Powerelectronics 1503 1211 Led Luminous Flux
Powerelectronics 1503 1211 Led Luminous Flux
Powerelectronics 1503 1211 Led Luminous Flux
Powerelectronics 1503 1211 Led Luminous Flux
Powerelectronics 1503 1211 Led Luminous Flux

Basics of digital LED control

Nov. 1, 2011
LED dimming isn't just for mood lighting. Here's how digital controllers can handle dimming chores necessary for creating multicolor displays.

Most engineers are quite familiar with typical low-power-indicator LEDs, whether they be surface-mount or the classical through-hole packages. All that's needed to use them is a voltage source and a series resistor of the right value. The resistor, of course, keeps the current of the LED within spec — typically less than 5 mA. Tie this to a GPIO pin on a microcontroller and you get one of the world's most common demonstrations — a blinking LED.

However, all of the simplicity goes out the window when you move to a high-brightness, high-current LED with a forward current of well over 350 mA. This is particularly true when you put 10 of them together in a string.

The first issue with a high-brightness LED is the complicated process of efficiently maintaining a high constant current.

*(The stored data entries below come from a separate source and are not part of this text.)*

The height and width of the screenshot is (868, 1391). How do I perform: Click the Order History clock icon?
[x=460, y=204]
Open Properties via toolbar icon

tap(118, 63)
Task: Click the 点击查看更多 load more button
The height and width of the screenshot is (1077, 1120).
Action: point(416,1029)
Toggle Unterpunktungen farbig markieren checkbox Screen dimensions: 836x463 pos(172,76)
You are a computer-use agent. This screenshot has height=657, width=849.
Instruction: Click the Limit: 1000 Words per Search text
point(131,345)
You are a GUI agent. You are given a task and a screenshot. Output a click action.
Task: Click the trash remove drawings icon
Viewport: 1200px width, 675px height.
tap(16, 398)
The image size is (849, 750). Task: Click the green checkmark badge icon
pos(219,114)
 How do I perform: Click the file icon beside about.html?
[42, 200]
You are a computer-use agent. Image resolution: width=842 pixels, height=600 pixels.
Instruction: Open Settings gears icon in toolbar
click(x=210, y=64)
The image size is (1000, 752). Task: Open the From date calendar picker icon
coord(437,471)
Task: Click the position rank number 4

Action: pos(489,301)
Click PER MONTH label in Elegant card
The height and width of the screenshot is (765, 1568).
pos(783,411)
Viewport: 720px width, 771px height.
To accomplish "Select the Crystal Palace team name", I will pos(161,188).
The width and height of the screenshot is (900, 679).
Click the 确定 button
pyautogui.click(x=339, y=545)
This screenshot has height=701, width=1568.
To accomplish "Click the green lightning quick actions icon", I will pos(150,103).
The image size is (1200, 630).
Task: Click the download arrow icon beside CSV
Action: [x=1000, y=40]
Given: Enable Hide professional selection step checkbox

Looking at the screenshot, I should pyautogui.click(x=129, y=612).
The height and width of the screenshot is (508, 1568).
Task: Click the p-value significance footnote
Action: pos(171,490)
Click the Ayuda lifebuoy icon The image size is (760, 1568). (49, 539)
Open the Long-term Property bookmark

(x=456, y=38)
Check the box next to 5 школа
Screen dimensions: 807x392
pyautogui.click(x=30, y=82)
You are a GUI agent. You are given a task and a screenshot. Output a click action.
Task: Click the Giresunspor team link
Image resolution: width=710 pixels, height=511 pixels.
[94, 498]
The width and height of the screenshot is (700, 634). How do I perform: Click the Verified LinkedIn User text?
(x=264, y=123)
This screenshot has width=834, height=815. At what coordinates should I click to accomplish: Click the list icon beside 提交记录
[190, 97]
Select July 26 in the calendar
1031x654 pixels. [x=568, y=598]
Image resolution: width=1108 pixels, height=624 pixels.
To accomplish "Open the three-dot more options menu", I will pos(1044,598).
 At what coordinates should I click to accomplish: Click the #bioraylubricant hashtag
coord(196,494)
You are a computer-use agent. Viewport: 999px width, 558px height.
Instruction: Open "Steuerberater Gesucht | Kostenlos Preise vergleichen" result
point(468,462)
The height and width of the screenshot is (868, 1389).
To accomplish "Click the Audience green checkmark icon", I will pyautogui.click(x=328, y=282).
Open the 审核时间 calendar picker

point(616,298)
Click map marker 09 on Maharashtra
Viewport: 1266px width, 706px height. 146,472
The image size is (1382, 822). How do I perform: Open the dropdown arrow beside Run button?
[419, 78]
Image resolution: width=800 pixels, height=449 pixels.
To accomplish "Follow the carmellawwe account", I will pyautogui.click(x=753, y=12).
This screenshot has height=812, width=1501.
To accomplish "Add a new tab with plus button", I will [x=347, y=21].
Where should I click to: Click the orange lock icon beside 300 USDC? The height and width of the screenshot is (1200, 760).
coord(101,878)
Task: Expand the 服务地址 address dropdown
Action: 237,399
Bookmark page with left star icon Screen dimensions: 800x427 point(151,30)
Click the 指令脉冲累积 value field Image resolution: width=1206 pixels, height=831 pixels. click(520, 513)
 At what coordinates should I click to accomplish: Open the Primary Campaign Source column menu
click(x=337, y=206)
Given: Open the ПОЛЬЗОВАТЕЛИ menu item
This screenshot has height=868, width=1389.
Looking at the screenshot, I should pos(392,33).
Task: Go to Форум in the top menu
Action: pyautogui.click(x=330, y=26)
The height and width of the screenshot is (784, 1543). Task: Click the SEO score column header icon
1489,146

LED brightness and color both change as a function of current. The accompanying figure shows the luminous flux of the LED — effectively the measurement of the amount of visible light it emits — is a function of the forward current through the LED. This shows the need to maintain a constant forward current, IF, through the LED to get a consistent color and light output.

Consider the case of a simple resistor, R, in series with the LED. The diode forward current is determined by IF = (VSource-VF)/R where VF is the LED forward voltage. As the source voltage, VSource, varies, the forward current IF will also fluctuate, varying the amount of light the LED emits. This clearly shows that the LED must be driven by a power supply that actively regulates IF.

In general, one important characteristic of LEDs and diodes is that their VF rises with temperature — even with a constant and regulated forward current. This is another example of the need to properly regulate IF rather than VF.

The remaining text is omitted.